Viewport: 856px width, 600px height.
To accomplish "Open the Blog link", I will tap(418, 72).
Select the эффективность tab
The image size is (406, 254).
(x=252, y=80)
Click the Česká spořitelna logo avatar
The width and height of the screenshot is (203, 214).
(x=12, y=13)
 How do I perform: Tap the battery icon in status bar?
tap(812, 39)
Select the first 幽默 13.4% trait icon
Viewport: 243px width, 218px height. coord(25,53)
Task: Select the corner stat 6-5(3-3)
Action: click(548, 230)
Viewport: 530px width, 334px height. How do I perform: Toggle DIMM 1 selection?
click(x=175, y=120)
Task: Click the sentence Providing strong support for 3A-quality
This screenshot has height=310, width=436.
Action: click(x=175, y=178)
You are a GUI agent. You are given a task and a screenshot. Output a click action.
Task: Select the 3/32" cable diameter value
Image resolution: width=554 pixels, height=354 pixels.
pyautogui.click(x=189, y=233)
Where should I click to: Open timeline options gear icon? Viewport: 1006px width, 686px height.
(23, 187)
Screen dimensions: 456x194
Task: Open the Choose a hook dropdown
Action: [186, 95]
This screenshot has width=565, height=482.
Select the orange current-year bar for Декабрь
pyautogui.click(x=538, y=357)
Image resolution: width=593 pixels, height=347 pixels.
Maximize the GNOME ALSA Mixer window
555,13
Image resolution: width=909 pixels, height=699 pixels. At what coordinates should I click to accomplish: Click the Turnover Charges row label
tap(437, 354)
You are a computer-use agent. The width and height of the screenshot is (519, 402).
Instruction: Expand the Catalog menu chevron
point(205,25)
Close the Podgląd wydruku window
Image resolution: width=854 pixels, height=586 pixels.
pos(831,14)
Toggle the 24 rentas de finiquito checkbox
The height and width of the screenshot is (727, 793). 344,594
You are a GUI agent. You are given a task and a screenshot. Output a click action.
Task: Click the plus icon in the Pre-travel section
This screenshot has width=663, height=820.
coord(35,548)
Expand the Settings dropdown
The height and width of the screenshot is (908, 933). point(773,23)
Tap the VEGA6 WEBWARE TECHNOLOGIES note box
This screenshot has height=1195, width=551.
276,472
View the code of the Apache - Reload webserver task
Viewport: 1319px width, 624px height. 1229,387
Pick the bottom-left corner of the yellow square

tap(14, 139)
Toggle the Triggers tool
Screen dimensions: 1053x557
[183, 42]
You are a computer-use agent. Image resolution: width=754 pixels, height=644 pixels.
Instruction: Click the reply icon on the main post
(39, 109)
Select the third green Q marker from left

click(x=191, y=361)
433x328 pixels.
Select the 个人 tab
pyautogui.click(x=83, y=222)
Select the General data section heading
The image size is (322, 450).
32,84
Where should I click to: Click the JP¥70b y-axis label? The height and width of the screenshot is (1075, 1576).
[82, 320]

- What you have to do:
The line above containing "Viewport: 530px width, 334px", the line containing "cable diameter value", and every line between them are to be transcribed exactly; no other line is wanted.

- Solution for this task:
Viewport: 530px width, 334px height. How do I perform: Toggle DIMM 1 selection?
click(x=175, y=120)
Task: Click the sentence Providing strong support for 3A-quality
This screenshot has height=310, width=436.
Action: click(x=175, y=178)
You are a GUI agent. You are given a task and a screenshot. Output a click action.
Task: Select the 3/32" cable diameter value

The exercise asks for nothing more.